INPUT RECORDS:
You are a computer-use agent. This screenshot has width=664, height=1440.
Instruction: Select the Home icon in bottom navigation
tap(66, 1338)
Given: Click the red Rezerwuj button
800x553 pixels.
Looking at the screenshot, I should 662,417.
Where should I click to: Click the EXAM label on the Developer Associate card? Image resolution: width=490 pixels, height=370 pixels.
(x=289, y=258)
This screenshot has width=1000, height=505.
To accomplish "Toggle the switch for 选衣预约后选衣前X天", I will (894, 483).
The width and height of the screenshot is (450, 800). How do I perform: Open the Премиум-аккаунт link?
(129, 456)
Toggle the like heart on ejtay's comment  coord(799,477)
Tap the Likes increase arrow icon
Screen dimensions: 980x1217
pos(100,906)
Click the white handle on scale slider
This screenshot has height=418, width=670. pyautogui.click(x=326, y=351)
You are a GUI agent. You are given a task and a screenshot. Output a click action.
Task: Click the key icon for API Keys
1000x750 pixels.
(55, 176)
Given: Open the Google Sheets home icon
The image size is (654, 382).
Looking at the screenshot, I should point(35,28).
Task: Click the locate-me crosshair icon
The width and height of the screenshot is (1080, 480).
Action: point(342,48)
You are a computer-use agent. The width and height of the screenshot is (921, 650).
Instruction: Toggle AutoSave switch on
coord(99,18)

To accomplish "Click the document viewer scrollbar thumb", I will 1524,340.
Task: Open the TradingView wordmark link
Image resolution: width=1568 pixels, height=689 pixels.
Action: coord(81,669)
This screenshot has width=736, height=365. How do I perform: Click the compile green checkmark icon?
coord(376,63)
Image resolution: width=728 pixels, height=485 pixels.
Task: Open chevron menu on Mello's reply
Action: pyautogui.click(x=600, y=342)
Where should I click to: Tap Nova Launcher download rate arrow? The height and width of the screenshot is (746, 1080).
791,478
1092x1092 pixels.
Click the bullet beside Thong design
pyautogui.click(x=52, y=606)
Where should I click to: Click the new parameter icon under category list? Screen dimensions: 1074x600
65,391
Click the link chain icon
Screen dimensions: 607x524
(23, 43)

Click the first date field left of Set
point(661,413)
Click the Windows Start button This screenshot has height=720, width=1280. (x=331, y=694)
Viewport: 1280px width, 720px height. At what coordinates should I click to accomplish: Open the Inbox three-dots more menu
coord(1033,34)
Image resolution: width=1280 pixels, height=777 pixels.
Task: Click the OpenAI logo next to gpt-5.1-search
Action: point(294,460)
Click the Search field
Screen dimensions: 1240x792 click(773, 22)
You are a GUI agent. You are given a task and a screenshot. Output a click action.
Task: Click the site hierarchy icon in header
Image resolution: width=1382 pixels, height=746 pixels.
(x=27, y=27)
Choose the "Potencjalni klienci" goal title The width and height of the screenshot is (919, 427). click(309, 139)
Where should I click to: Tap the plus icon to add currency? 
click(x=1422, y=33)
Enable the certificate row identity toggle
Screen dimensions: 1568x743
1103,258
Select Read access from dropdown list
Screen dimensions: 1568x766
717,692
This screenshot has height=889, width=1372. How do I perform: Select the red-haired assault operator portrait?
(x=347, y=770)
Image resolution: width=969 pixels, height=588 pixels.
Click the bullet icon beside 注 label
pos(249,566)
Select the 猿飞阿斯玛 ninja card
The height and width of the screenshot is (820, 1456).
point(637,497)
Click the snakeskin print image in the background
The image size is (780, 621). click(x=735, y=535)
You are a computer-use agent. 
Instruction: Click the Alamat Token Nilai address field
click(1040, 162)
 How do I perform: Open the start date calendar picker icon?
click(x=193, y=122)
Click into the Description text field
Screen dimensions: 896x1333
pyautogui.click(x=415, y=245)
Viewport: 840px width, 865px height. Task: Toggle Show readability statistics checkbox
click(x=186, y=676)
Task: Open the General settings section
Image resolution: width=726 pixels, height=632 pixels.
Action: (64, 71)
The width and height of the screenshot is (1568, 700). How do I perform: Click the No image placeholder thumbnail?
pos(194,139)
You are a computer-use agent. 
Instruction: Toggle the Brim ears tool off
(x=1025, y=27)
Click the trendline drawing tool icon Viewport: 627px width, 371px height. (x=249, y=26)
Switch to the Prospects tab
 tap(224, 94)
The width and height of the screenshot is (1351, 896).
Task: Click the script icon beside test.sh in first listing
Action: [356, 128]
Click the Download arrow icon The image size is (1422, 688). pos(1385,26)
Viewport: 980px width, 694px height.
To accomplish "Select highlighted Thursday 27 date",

WORK TO COMPLETE:
Reproduce the listing in full. Keep it exactly as written.

TASK RESULT:
You are a computer-use agent. This screenshot has width=664, height=1440.
Instruction: Select the Home icon in bottom navigation
tap(66, 1338)
Given: Click the red Rezerwuj button
800x553 pixels.
Looking at the screenshot, I should 662,417.
Where should I click to: Click the EXAM label on the Developer Associate card? Image resolution: width=490 pixels, height=370 pixels.
(x=289, y=258)
This screenshot has width=1000, height=505.
To accomplish "Toggle the switch for 选衣预约后选衣前X天", I will (894, 483).
The width and height of the screenshot is (450, 800). How do I perform: Open the Премиум-аккаунт link?
(129, 456)
Toggle the like heart on ejtay's comment  coord(799,477)
Tap the Likes increase arrow icon
Screen dimensions: 980x1217
pos(100,906)
Click the white handle on scale slider
This screenshot has height=418, width=670. pyautogui.click(x=326, y=351)
You are a GUI agent. You are given a task and a screenshot. Output a click action.
Task: Click the key icon for API Keys
1000x750 pixels.
(55, 176)
Given: Open the Google Sheets home icon
The image size is (654, 382).
Looking at the screenshot, I should point(35,28).
Task: Click the locate-me crosshair icon
The width and height of the screenshot is (1080, 480).
Action: point(342,48)
You are a computer-use agent. The width and height of the screenshot is (921, 650).
Instruction: Toggle AutoSave switch on
coord(99,18)

To accomplish "Click the document viewer scrollbar thumb", I will 1524,340.
Task: Open the TradingView wordmark link
Image resolution: width=1568 pixels, height=689 pixels.
Action: coord(81,669)
This screenshot has width=736, height=365. How do I perform: Click the compile green checkmark icon?
coord(376,63)
Image resolution: width=728 pixels, height=485 pixels.
Task: Open chevron menu on Mello's reply
Action: pyautogui.click(x=600, y=342)
Where should I click to: Tap Nova Launcher download rate arrow? The height and width of the screenshot is (746, 1080).
791,478
1092x1092 pixels.
Click the bullet beside Thong design
pyautogui.click(x=52, y=606)
Where should I click to: Click the new parameter icon under category list? Screen dimensions: 1074x600
65,391
Click the link chain icon
Screen dimensions: 607x524
(23, 43)

Click the first date field left of Set
point(661,413)
Click the Windows Start button This screenshot has height=720, width=1280. (x=331, y=694)
Viewport: 1280px width, 720px height. At what coordinates should I click to accomplish: Open the Inbox three-dots more menu
coord(1033,34)
Image resolution: width=1280 pixels, height=777 pixels.
Task: Click the OpenAI logo next to gpt-5.1-search
Action: point(294,460)
Click the Search field
Screen dimensions: 1240x792 click(773, 22)
You are a GUI agent. You are given a task and a screenshot. Output a click action.
Task: Click the site hierarchy icon in header
Image resolution: width=1382 pixels, height=746 pixels.
(x=27, y=27)
Choose the "Potencjalni klienci" goal title The width and height of the screenshot is (919, 427). click(309, 139)
Where should I click to: Tap the plus icon to add currency? 
click(x=1422, y=33)
Enable the certificate row identity toggle
Screen dimensions: 1568x743
1103,258
Select Read access from dropdown list
Screen dimensions: 1568x766
717,692
This screenshot has height=889, width=1372. How do I perform: Select the red-haired assault operator portrait?
(x=347, y=770)
Image resolution: width=969 pixels, height=588 pixels.
Click the bullet icon beside 注 label
pos(249,566)
Select the 猿飞阿斯玛 ninja card
The height and width of the screenshot is (820, 1456).
point(637,497)
Click the snakeskin print image in the background
The image size is (780, 621). click(x=735, y=535)
You are a computer-use agent. 
Instruction: Click the Alamat Token Nilai address field
click(1040, 162)
 How do I perform: Open the start date calendar picker icon?
click(x=193, y=122)
Click into the Description text field
Screen dimensions: 896x1333
pyautogui.click(x=415, y=245)
Viewport: 840px width, 865px height. Task: Toggle Show readability statistics checkbox
click(x=186, y=676)
Task: Open the General settings section
Image resolution: width=726 pixels, height=632 pixels.
Action: (64, 71)
The width and height of the screenshot is (1568, 700). How do I perform: Click the No image placeholder thumbnail?
pos(194,139)
You are a computer-use agent. 
Instruction: Toggle the Brim ears tool off
(x=1025, y=27)
Click the trendline drawing tool icon Viewport: 627px width, 371px height. (x=249, y=26)
Switch to the Prospects tab
 tap(224, 94)
The width and height of the screenshot is (1351, 896).
Task: Click the script icon beside test.sh in first listing
Action: [356, 128]
Click the Download arrow icon The image size is (1422, 688). pos(1385,26)
Viewport: 980px width, 694px height.
To accomplish "Select highlighted Thursday 27 date",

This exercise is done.